Even for a famously hard grafter like Jason Atherton, it is going to be a gruelling autumn. The chef who spent part of his childhood growing up in a caravan in Skegness will be opening restaurants numbers 30, 31 and 32 in an illustrious career that has brought him Michelin stars, wealth and TV fame.
Next month sees the launch of his ”best of British” venue, Sael in St James’s, followed in October by Three Darlings in Chelsea and a top notch fine dining “culinary voyage” destination, Row on 5 on Savile Row. Phew.
Atherton, 53 next week, says this “terrifying” burst of opening activity is likely to be his swansong in London, a city he ran away to at the age of 16 when he first lived in a three-bedroom house shared with 13 other chefs.

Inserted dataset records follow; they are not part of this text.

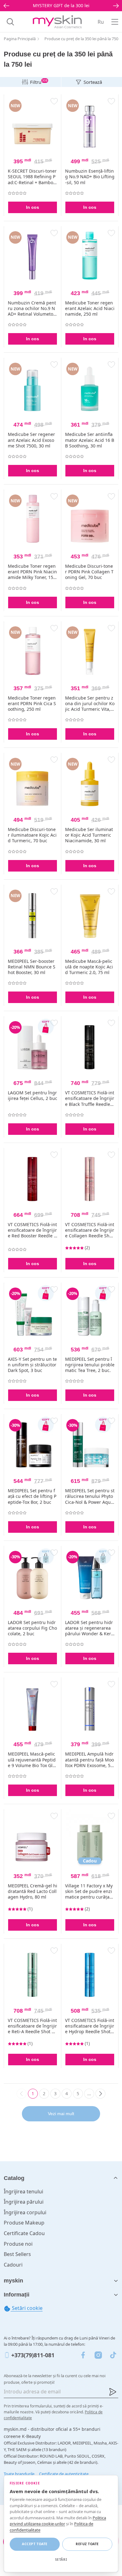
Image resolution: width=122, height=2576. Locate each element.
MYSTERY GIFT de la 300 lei (61, 5)
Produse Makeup (24, 2222)
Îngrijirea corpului (25, 2212)
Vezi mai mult (61, 2113)
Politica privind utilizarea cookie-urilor (58, 2521)
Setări (61, 2559)
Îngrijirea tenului (23, 2191)
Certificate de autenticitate (64, 2474)
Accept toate (34, 2544)
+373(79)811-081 (32, 2355)
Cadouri (13, 2264)
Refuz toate (87, 2544)
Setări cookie (27, 2308)
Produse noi (18, 2243)
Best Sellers (17, 2254)
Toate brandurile (19, 2474)
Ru (101, 21)
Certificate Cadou (24, 2233)
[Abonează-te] (112, 2392)
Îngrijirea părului (23, 2201)
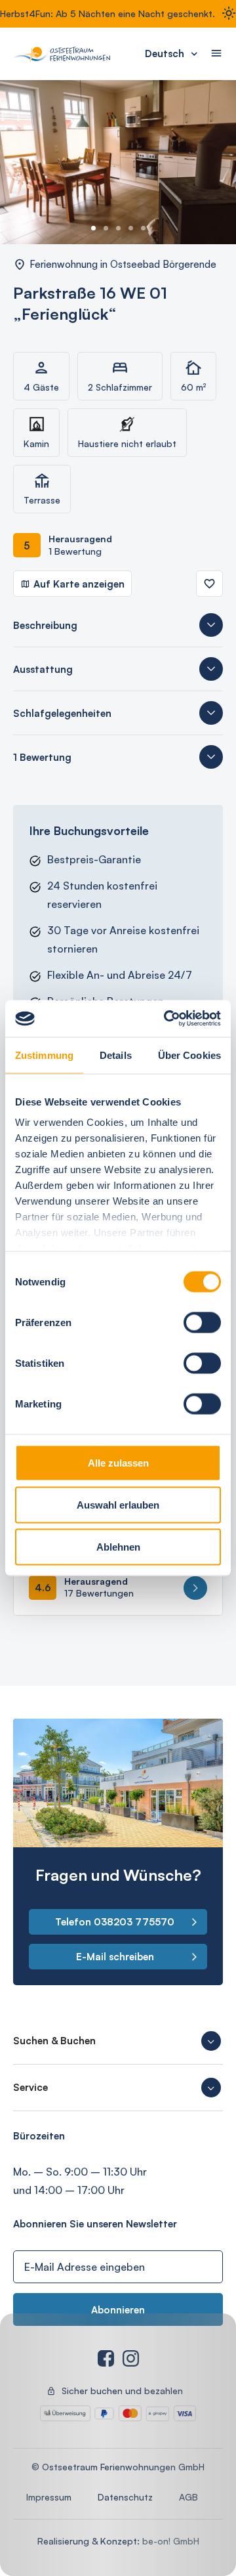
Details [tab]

Atherton still toils in at least one of his kitchens every working day and few restaurateurs have a better feel for the shifting moods and expectations of the London restaurant-going public.
It was that hunch that the times were a-changing that led him, rather ruthlessly, to shut down his Michelin starred Pollen Street Social flagship in Mayfair at the end of July.

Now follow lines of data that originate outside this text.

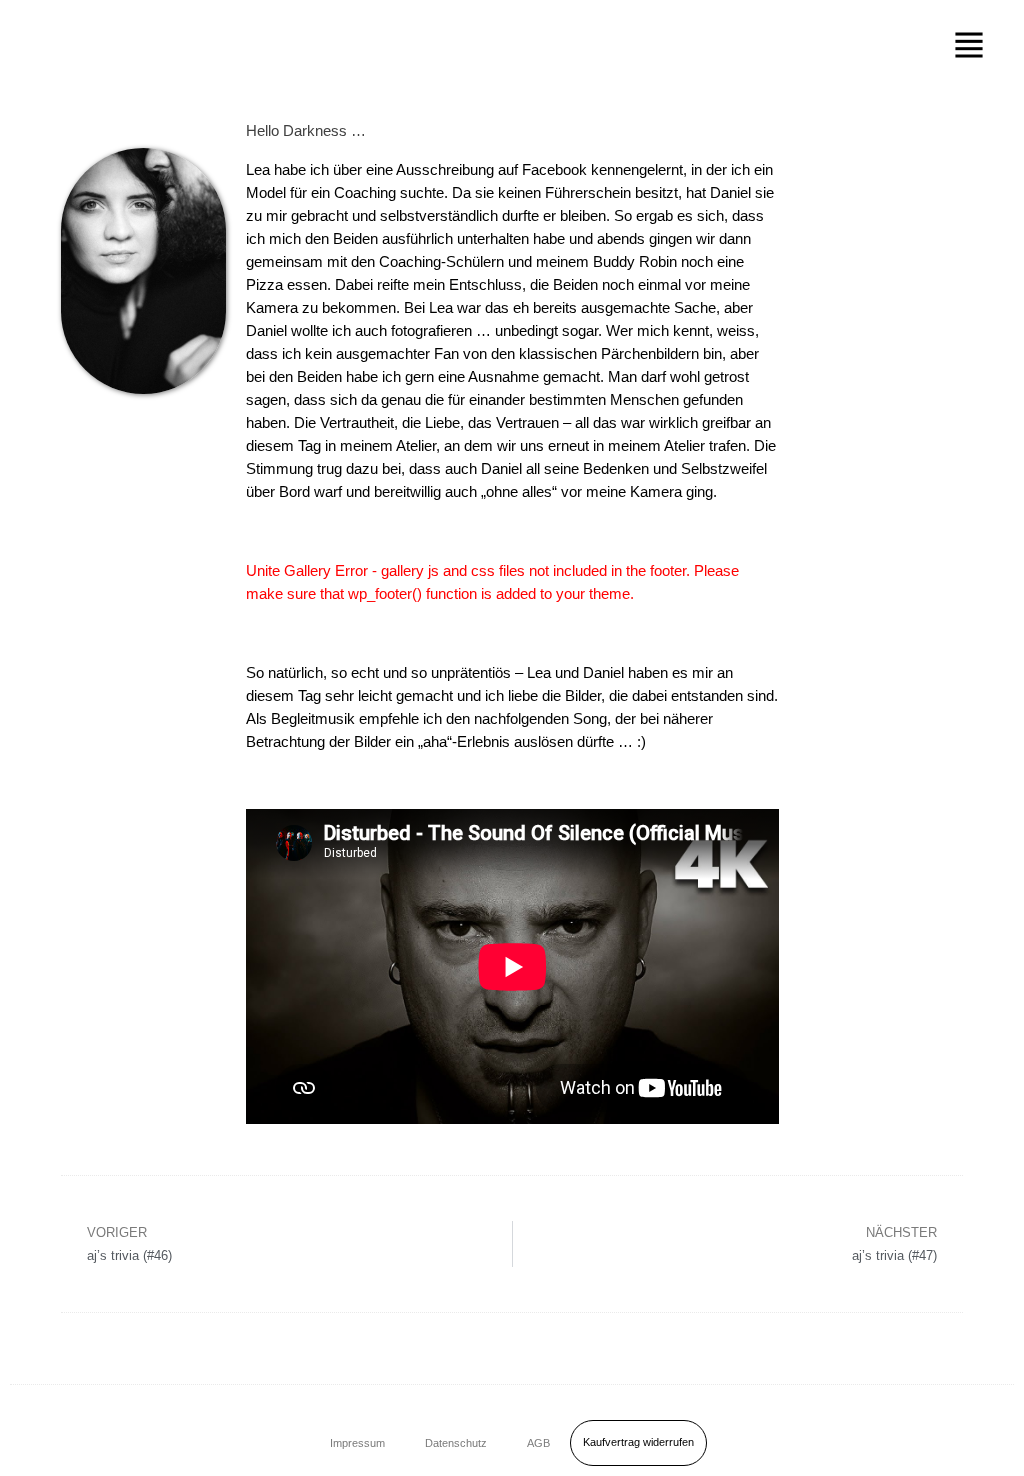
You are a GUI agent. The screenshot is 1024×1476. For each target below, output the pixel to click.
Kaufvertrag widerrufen (638, 1442)
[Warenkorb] (977, 1439)
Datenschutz (456, 1443)
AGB (538, 1443)
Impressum (357, 1443)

Many chefs too attached to their own creations would have blithely carried on until the administrators moved in. But not Atherton. The space is now filled by a new venue called Mary’s offering, true to Atherton’s northern roots, “good food without pretension” including a £35 three-course prix fixe for lunch and early dinner.
For Atherton is a firm believer that the golden age of fine dining in London is over, for now at least, killed by the twin body blows of the Covid pandemic and the cost-of-living crisis. In this changed world, 5pm is the new 8pm, as, according to Atherton, the cost of housing in London means that ever more of his customers live outside the centre.
When they fancy a night out they will go out straight after work, hit the train back to Zone 6 at the time they might once have considered sitting down for their dinner and are tucked up in bed by 10pm for an early start.
Budget constraints mean that average spend is nowhere near what it was too. There will always be an elite who can afford to open their wallets every night, but for most Londoners, post-Covid, spend per head has settled down at about £40 to £50 for lunch, and £80 to £90 “for a nice dinner”. The days when they would routinely drop over £100 each and not blanch have gone. Given how much bills have increased over recent years, that is a huge reduction in spending in real terms.
It is not good news for sommeliers. Where once there were a team of 12 at Pollen Street Social fussing over customers and recharging their wine glasses more quickly than they could be emptied, now there are just three at Mary’s. Bottles are left on the table, rather than being topped up from “16 feet away” and punters will, say it gently, have to pour their own wine.
The cost-saving sommelier cull is symptomatic, insists Atherton, of the harsher, more budget-conscious realities of London’s post-Covid fine dining scene. It is a far cry from the big money-making heydays of the Nineties and Noughties. But London — and its restaurateurs — have always adapted to changed circumstances. And will do again.